### What to do
Return every record exactly as it appears. Leave nothing out.

### Records for the task
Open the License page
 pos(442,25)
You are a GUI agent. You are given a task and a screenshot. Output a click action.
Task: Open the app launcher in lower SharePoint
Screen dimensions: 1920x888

### Finished exercise
Open the License page
 pos(442,25)
You are a GUI agent. You are given a task and a screenshot. Output a click action.
Task: Open the app launcher in lower SharePoint
Screen dimensions: 1920x888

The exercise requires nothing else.